No one opposed the new government, the Constitution, and Madison more vigorously than Patrick Henry, the governor of Virginia, and the country’s paramount advocate for the rights of states against strong central government. Frankly, he hated the Constitution. “The principles of this system are extremely pernicious, impolitic, and dangerous,” he declared in 1788, predicting that the new government it created would “oppress and ruin the people.” The following year, he did everything he could to sabotage Madison’s election to Congress. But even Henry resigned himself to results that he had fiercely resisted. “Altho’ the Form of Government into which my Countrymen determined to place themselves had my Enmity, yet as we are one & all embarked, it is natural to care for the crazy Machine, at least so long as we are ought of Sight of a Port to refit,” he wrote to his protégé James Monroe after the close of the First Congress.
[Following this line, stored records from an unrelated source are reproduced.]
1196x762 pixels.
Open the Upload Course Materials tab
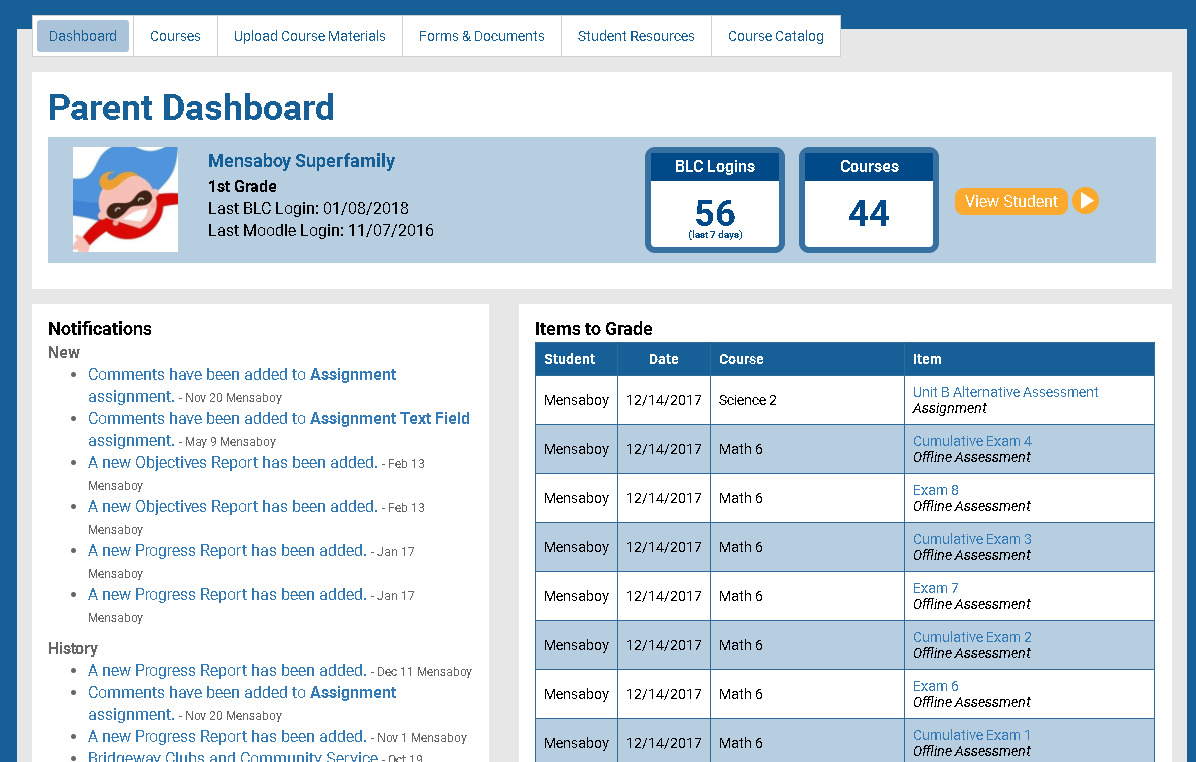(x=309, y=35)
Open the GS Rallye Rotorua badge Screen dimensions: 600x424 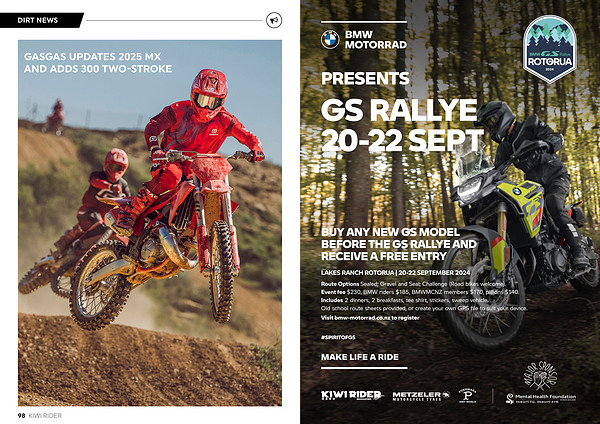tap(549, 49)
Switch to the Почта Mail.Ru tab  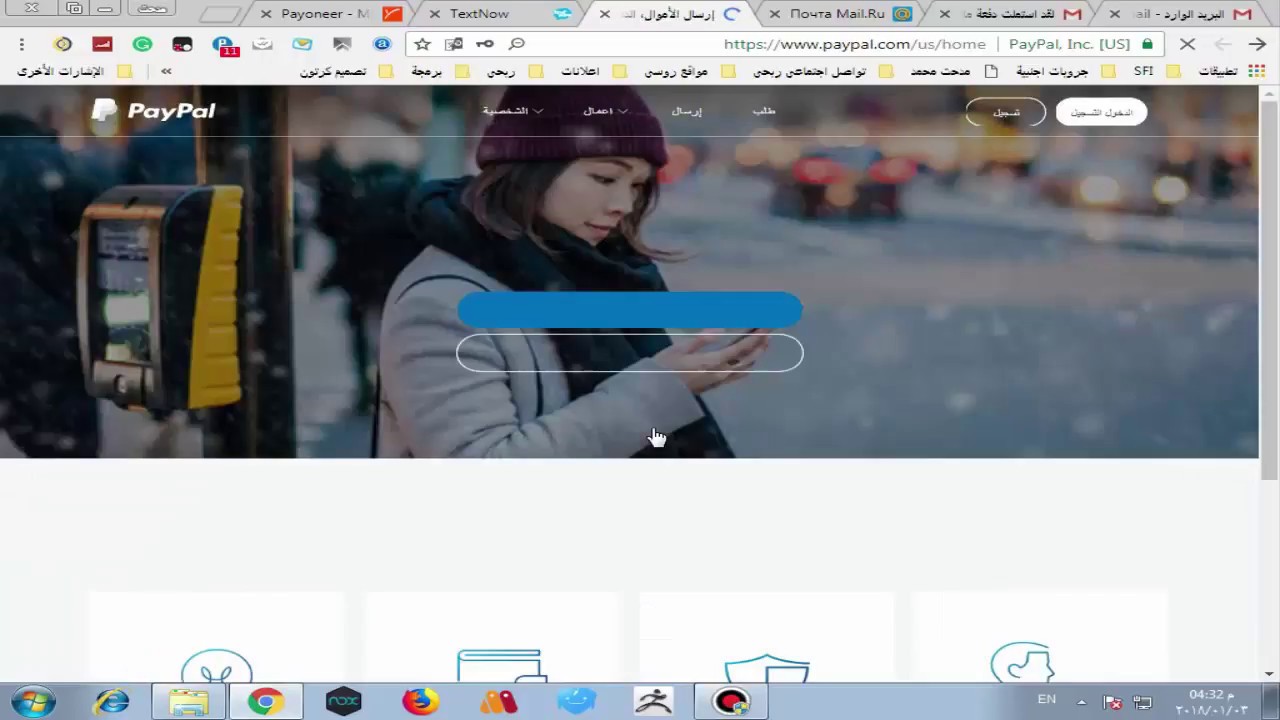pyautogui.click(x=836, y=14)
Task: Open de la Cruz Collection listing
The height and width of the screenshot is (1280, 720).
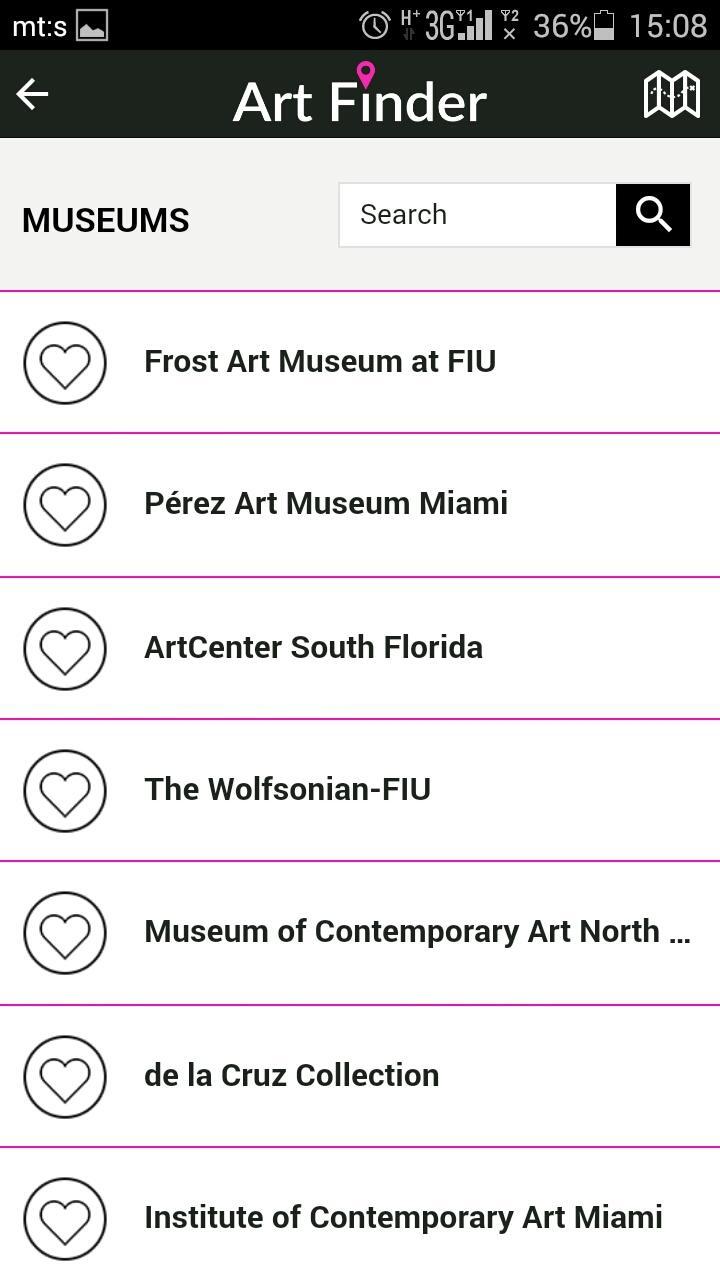Action: point(360,1076)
Both Madison and Henry were of course gentlemen of their time. But as Henry Adams implied, our ancestors had no monopoly on virtue. One of the most virtuous public men I have ever known lived not far from here, in Lunenberg County. His name was Nathaniel Lee Hawthorne. He was a World War II veteran who served in a racially segregated unit and was badly wounded in the Italian campaign. When I met him in 1967, he was the county chairman of the NAACP. I was a college kid helping him to register disenfranchised African-American voters. He was threatened, harassed, shot at, and accused of crimes he never committed. His rectitude was quiet but unbreachable. He also possessed extraordinary physical courage. One day, he walked into the middle of a Ku Klux Klan rally on the steps of the county court house to prove that African Americans weren’t afraid of them. (I know all this because I was with him that day.) If ever a man had reason to despair of his country it was Hawthorne. But he believed fiercely in it, and – like Madison and Henry – he also believed in the moral fortitude of his fellow men. He was, in every respect, a gentleman. And his battle for fairness in Lunenberg County was not so very different in its essentials from the one that Madison and his colleagues waged in New York two hundred and twenty-seven years ago.
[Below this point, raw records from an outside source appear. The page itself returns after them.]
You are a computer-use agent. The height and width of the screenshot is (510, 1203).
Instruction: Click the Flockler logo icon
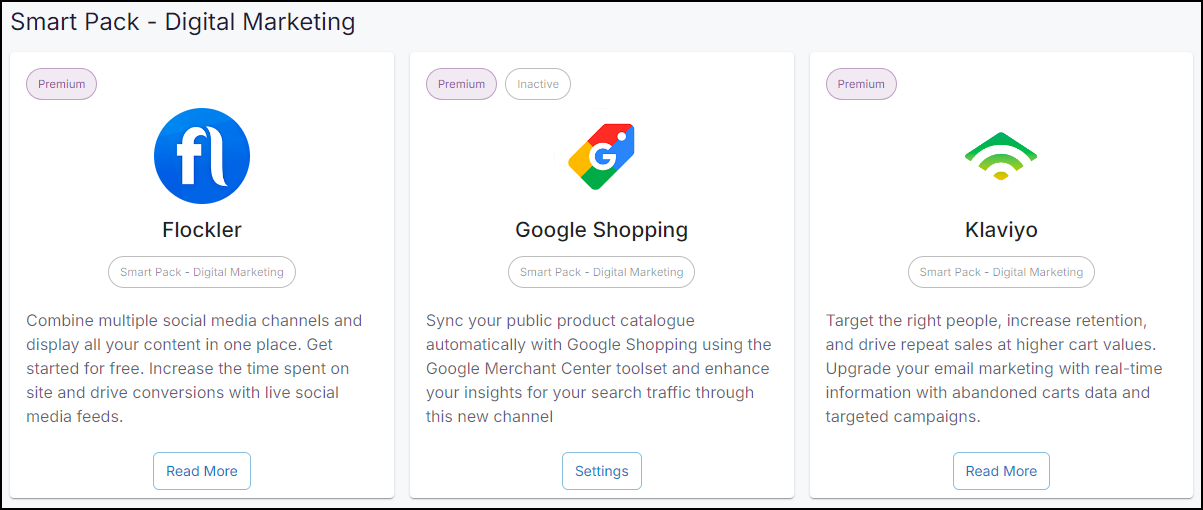point(202,156)
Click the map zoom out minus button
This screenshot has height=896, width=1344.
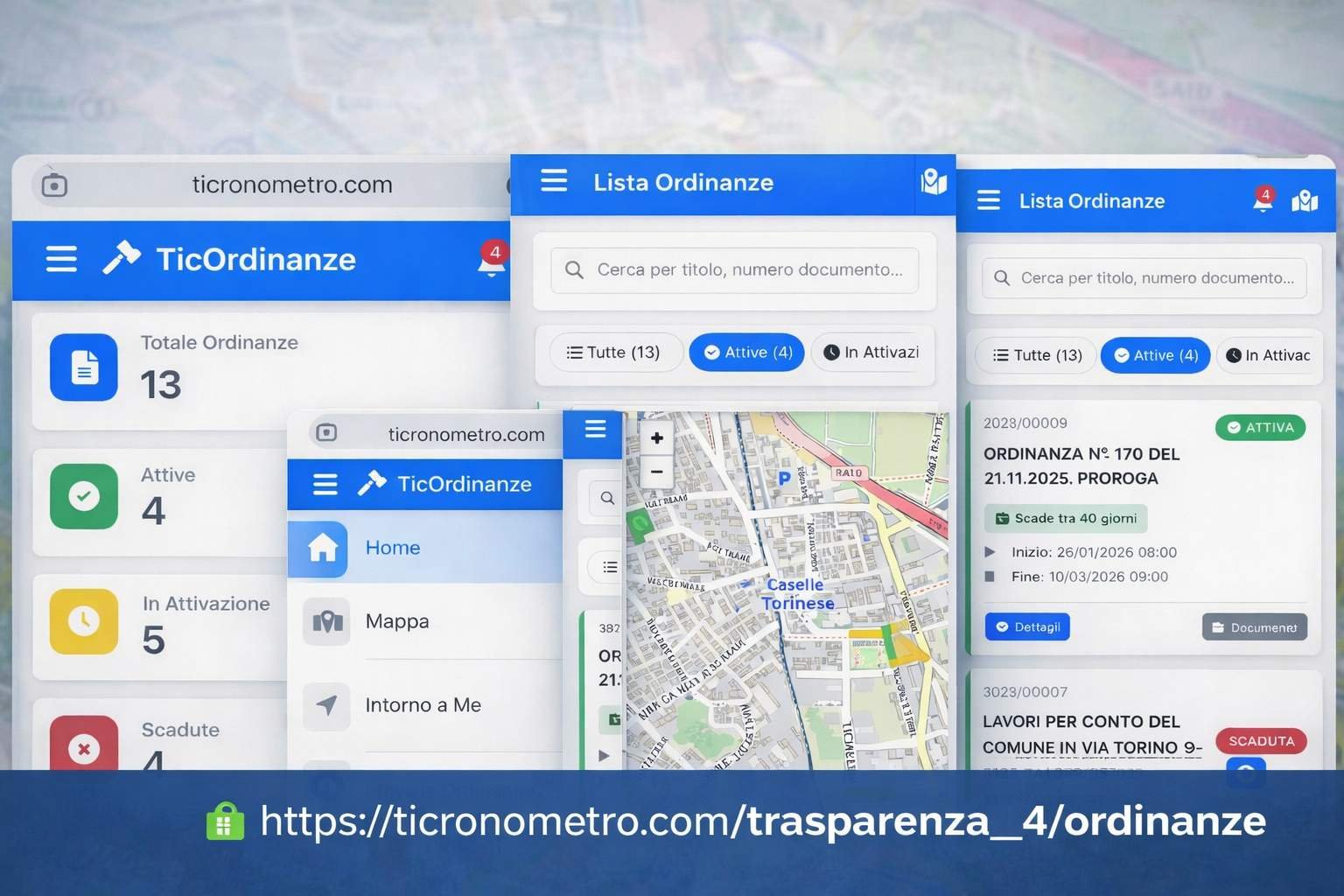[x=656, y=472]
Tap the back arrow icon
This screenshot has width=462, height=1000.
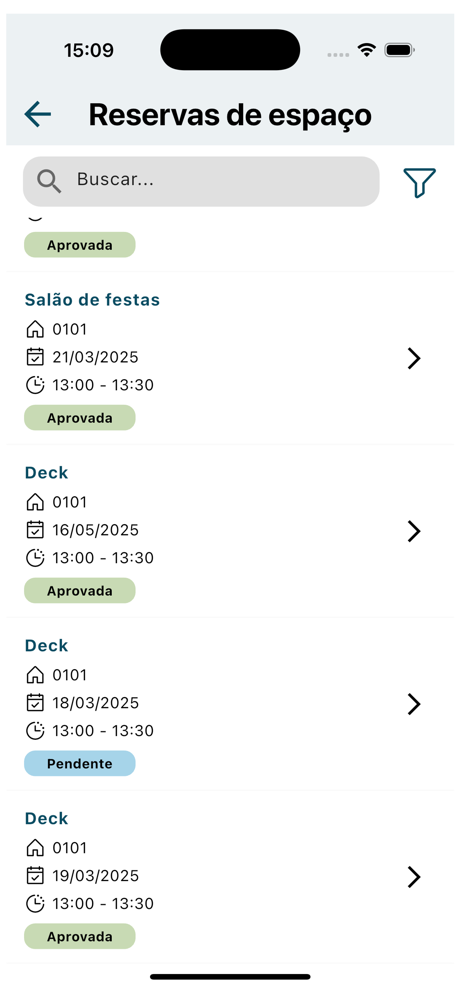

In government, times are always tough, and the future always uncertain. We may wish to return to a kinder and gentler, more inspiring, more honorable, or more enlightened time. But every age has been as fraught with anxiety and dread as our own. In a sense, we are always, in Patrick Henry’s words, “ought of Sight of a Port.” History can’t guarantee us that our future will be bright, or ensure that when the political wheel turns, as it must, it will restore our world as it was before. Rather, history tell us that our political reality was never trouble-free to begin with.

Times of trial are not something for us to fear: crisis also reveals the essential character of a man. We will continue to struggle for the ideals and policies that we believe in. But lasting victory can never be achieved without compromise, and compromise can never be achieved without respect for one’s adversaries. Madison knew it. So did Patrick Henry. So did Nathaniel Lee Hawthorne. When we despair, we would do well to turn to Madison and Washington, Henry Clay and Abraham Lincoln, Martin Luther King, and others like them who brought common values of fairness and tolerance to the political world that we live in. All of them faced crises that tried their souls. Times of crisis also give birth to creative solutions. Just because we cannot see them at the moment does not mean that they don’t exist.

For almost two hundred and fifty years Hampton-Sydney has been committed to shaping character that will endure, and not falter amidst the turbulence of the moment. Its mission to form good men and good citizens is today more urgently needed than ever, as we navigate the personal and public challenges that will inescapably emerge to confront us as our lived history unfolds. Its commitment to teaching and embodying the values of mutual respect, open-mindedness, clear reasoning, and clear language are the blood and sinews of our society. Civility will never become obsolete. Honor need not grow feeble with age. These benchmarks of Hampden-Sydney’s purpose will remain forever vital not just to the molding of its graduates’ character, but to that of the nation.